The most popular route into the graphic design business after graduating from university is through a junior designer position, but becoming a junior designer is a whole different experience. The design profession is incredibly competitive, and getting your ideal job might feel like a never-ending string of “no’s” and the dreaded “sorry at this time…” letters. Although there are many chances available and a great demand for young creatives, it might be difficult to get your foot in the door when everyone is competing for the same position and only one of those people gets hired.
Some people are fortunate enough to find work immediately after graduation, while others, like me, may have to wait over two years. The ugly fact is that doing freelance work or internships (paid or unpaid) is typically the best way to get a full-time job. Internships will provide you with a useful idea of what is to come in the sector and if there is anything you need to learn and improve on – even if it is as simple as pouring the perfect cup of tea.
GRABBING THE JOB
Applying for a job in graphic design for the first time might be a daunting experience. Employers will often advertise a position and want at least three years of expertise in the design business. Being a fresh graduate with little experience may be depressing in this climate, to say the least. For example, the best designer in the world might apply for the same job as you, but if they don't get along with the team, they won't get hired. Employers are searching for exceptional people, not just outstanding skills. Graduate designers frequently emphasize their technical abilities first. Designers who are driven, energetic, and passionate about learning, on the other hand, have an advantage over others. Having said that, showing both is critical as well—the best of both worlds, right?
Preparing for a design interview can be both nerve-racking and thrilling (especially if you have an MD of a company with three other designers in the room with you). You've got your portfolio and resumé, and you've been encouraged to just be yourself and everything would be OK. Isn't it that simple? It is, in fact, true. I overthink the interview process in every interview I've ever had before earning my junior designer employment. I would prepare myself for questions I had no idea would be asked, to the point where I would sound robotic while meeting with the employer. In retrospect, your talents can be taught, but your attitude and demeanour are everything! At the same time, you should probably be prepared to get feedback on your work. You may think it's incredible, but when a team of specialists is there, there will be some remarks. Do not be discouraged; these sensible critiques on your work will be appreciated.
I recall having weeks or even months to complete a project at university and feeling like we had all the time in the world to get it done until your deadline was Friday at 9 a.m. and it's now 8:59 a.m. and you still haven't finished your work. Short deadlines are, unfortunately, a reality of working in the design profession. Don't get me wrong: some tasks take longer than others, but the bulk of jobs are completed quickly. Remember how you worked for a week on that logo design? Forget it. That logo design must be completed and sent to the client before the end of the day. What happened to the brochure, letterhead, business card, and compliment slip? You just have two days!
When you think you've finished a project, before you know it, you're revising, tweaking, editing, and spending hours working with your team and the customer to get the artwork just right. As a designer, this might be difficult since you feel like your work is never ending. But, after the customer has approved the final concept and you have the "newfinalestfinalforsure.psd' saved, it feels incredible, doesn't it?
When you begin a new job in graphic design, you may feel as if you are expected to know all there is to know about what to do and every Photoshop and Illustrator shortcut. After all, that's what I reasoned. Don't be scared to ask questions, though. You may feel like you're bothering them, but you're not. Your team is there to aid you, no matter how ridiculous they are. However, if you ask someone for input, don't seem startled or wounded if not all of it is favourable. Constructive feedback should be provided to highlight what can be changed, improved, or deleted. It is not intended to be personal; rather, it is intended to assist you in developing your abilities and growing as a designer.
You may believe that you have exhausted all possibilities for landing your first job in the design business.
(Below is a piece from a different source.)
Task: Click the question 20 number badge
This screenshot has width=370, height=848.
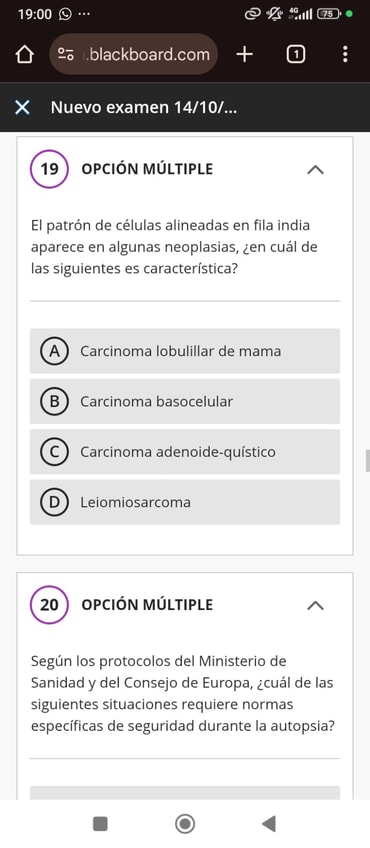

Have you considered returning to university? This will undoubtedly put you ahead of the competition, correct? Wrong. Working in design is not the same as teaching or becoming a doctor. The amount of information you have does not make you a great designer. What will set you apart is your level of experience.
Nonetheless, my suggestion is to keep your eyes on the prize by consistently searching, calling, and emailing to guarantee you acquire that ideal job. Simultaneously, don't take rejection and disappointments personally and give up. Persistence is essential! That job that turned you down today might lead to your dream career tomorrow!